> [Exercise directions] Copy out all of the items below, swapping "GUI agent" for "screen assistant" everywhere it appears and leaving everything else unchanged.

--------

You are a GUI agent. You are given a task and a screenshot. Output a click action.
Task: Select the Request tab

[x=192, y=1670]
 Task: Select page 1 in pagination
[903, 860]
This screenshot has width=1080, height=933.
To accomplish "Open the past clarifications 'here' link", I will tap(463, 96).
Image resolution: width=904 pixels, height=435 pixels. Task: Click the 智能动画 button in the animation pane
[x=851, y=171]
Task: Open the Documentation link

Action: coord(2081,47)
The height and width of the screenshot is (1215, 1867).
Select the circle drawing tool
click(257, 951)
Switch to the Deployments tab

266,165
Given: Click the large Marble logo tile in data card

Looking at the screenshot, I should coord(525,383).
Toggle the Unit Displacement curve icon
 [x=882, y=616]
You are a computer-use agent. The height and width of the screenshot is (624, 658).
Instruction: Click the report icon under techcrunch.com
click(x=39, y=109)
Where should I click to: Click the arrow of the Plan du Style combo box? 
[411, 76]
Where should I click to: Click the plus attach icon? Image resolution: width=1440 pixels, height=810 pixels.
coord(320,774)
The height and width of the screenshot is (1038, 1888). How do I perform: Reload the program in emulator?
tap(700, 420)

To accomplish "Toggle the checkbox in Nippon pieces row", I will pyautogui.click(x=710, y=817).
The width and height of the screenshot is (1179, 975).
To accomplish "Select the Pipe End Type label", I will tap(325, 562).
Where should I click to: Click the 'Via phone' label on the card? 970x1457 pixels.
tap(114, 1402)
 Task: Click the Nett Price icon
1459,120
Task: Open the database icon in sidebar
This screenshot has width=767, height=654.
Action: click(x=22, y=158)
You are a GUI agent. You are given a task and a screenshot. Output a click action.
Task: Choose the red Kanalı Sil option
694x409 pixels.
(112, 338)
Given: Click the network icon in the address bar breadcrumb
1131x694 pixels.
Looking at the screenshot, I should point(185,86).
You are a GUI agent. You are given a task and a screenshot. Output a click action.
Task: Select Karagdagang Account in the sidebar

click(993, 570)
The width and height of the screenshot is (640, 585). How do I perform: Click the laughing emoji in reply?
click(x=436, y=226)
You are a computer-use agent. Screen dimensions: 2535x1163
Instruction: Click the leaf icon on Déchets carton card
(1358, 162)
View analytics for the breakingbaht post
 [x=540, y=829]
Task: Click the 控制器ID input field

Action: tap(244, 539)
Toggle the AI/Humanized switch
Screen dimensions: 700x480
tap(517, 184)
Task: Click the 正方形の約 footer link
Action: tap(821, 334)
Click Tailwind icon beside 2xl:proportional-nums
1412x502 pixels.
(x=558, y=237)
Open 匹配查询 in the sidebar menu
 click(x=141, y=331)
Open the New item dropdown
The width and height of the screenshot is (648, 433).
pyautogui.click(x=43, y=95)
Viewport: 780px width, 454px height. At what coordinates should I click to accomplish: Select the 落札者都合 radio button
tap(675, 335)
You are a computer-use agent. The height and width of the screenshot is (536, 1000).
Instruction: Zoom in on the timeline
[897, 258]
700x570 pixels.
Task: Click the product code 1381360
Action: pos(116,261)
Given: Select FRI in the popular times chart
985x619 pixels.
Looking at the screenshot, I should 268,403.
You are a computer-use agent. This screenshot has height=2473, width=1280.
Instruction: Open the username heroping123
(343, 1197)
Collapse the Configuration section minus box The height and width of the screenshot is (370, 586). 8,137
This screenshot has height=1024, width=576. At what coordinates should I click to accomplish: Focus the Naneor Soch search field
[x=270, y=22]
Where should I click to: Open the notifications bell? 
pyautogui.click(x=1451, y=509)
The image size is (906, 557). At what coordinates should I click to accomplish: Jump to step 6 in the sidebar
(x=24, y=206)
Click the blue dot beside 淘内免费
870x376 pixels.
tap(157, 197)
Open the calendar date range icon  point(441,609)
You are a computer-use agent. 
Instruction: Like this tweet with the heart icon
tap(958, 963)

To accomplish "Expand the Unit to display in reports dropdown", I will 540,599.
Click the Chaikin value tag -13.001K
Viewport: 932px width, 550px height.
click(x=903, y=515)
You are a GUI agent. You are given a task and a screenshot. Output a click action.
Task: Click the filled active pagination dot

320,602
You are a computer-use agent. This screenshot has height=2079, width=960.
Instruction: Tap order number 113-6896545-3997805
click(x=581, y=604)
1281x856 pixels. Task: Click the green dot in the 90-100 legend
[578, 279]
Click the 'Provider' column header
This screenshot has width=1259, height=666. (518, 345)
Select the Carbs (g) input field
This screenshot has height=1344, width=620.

--------

> [Correct result]
You are a screen assistant. You are given a task and a screenshot. Output a click action.
Task: Select the Request tab

[x=192, y=1670]
 Task: Select page 1 in pagination
[903, 860]
This screenshot has width=1080, height=933.
To accomplish "Open the past clarifications 'here' link", I will tap(463, 96).
Image resolution: width=904 pixels, height=435 pixels. Task: Click the 智能动画 button in the animation pane
[x=851, y=171]
Task: Open the Documentation link

Action: coord(2081,47)
The height and width of the screenshot is (1215, 1867).
Select the circle drawing tool
click(257, 951)
Switch to the Deployments tab

266,165
Given: Click the large Marble logo tile in data card

Looking at the screenshot, I should coord(525,383).
Toggle the Unit Displacement curve icon
 [x=882, y=616]
You are a computer-use agent. The height and width of the screenshot is (624, 658).
Instruction: Click the report icon under techcrunch.com
click(x=39, y=109)
Where should I click to: Click the arrow of the Plan du Style combo box? 
[411, 76]
Where should I click to: Click the plus attach icon? Image resolution: width=1440 pixels, height=810 pixels.
coord(320,774)
The height and width of the screenshot is (1038, 1888). How do I perform: Reload the program in emulator?
tap(700, 420)

To accomplish "Toggle the checkbox in Nippon pieces row", I will pyautogui.click(x=710, y=817).
The width and height of the screenshot is (1179, 975).
To accomplish "Select the Pipe End Type label", I will tap(325, 562).
Where should I click to: Click the 'Via phone' label on the card? 970x1457 pixels.
tap(114, 1402)
 Task: Click the Nett Price icon
1459,120
Task: Open the database icon in sidebar
This screenshot has width=767, height=654.
Action: click(x=22, y=158)
You are a screen assistant. You are given a task and a screenshot. Output a click action.
Task: Choose the red Kanalı Sil option
694x409 pixels.
(112, 338)
Given: Click the network icon in the address bar breadcrumb
1131x694 pixels.
Looking at the screenshot, I should point(185,86).
You are a screen assistant. You are given a task and a screenshot. Output a click action.
Task: Select Karagdagang Account in the sidebar

click(993, 570)
The width and height of the screenshot is (640, 585). How do I perform: Click the laughing emoji in reply?
click(x=436, y=226)
You are a computer-use agent. Screen dimensions: 2535x1163
Instruction: Click the leaf icon on Déchets carton card
(1358, 162)
View analytics for the breakingbaht post
 [x=540, y=829]
Task: Click the 控制器ID input field

Action: tap(244, 539)
Toggle the AI/Humanized switch
Screen dimensions: 700x480
tap(517, 184)
Task: Click the 正方形の約 footer link
Action: tap(821, 334)
Click Tailwind icon beside 2xl:proportional-nums
1412x502 pixels.
(x=558, y=237)
Open 匹配查询 in the sidebar menu
 click(x=141, y=331)
Open the New item dropdown
The width and height of the screenshot is (648, 433).
pyautogui.click(x=43, y=95)
Viewport: 780px width, 454px height. At what coordinates should I click to accomplish: Select the 落札者都合 radio button
tap(675, 335)
You are a computer-use agent. The height and width of the screenshot is (536, 1000).
Instruction: Zoom in on the timeline
[897, 258]
700x570 pixels.
Task: Click the product code 1381360
Action: pos(116,261)
Given: Select FRI in the popular times chart
985x619 pixels.
Looking at the screenshot, I should 268,403.
You are a computer-use agent. This screenshot has height=2473, width=1280.
Instruction: Open the username heroping123
(343, 1197)
Collapse the Configuration section minus box The height and width of the screenshot is (370, 586). 8,137
This screenshot has height=1024, width=576. At what coordinates should I click to accomplish: Focus the Naneor Soch search field
[x=270, y=22]
Where should I click to: Open the notifications bell? 
pyautogui.click(x=1451, y=509)
The image size is (906, 557). At what coordinates should I click to accomplish: Jump to step 6 in the sidebar
(x=24, y=206)
Click the blue dot beside 淘内免费
870x376 pixels.
tap(157, 197)
Open the calendar date range icon  point(441,609)
You are a computer-use agent. 
Instruction: Like this tweet with the heart icon
tap(958, 963)

To accomplish "Expand the Unit to display in reports dropdown", I will 540,599.
Click the Chaikin value tag -13.001K
Viewport: 932px width, 550px height.
click(x=903, y=515)
You are a screen assistant. You are given a task and a screenshot. Output a click action.
Task: Click the filled active pagination dot

320,602
You are a computer-use agent. This screenshot has height=2079, width=960.
Instruction: Tap order number 113-6896545-3997805
click(x=581, y=604)
1281x856 pixels. Task: Click the green dot in the 90-100 legend
[578, 279]
Click the 'Provider' column header
This screenshot has width=1259, height=666. (518, 345)
Select the Carbs (g) input field
This screenshot has height=1344, width=620.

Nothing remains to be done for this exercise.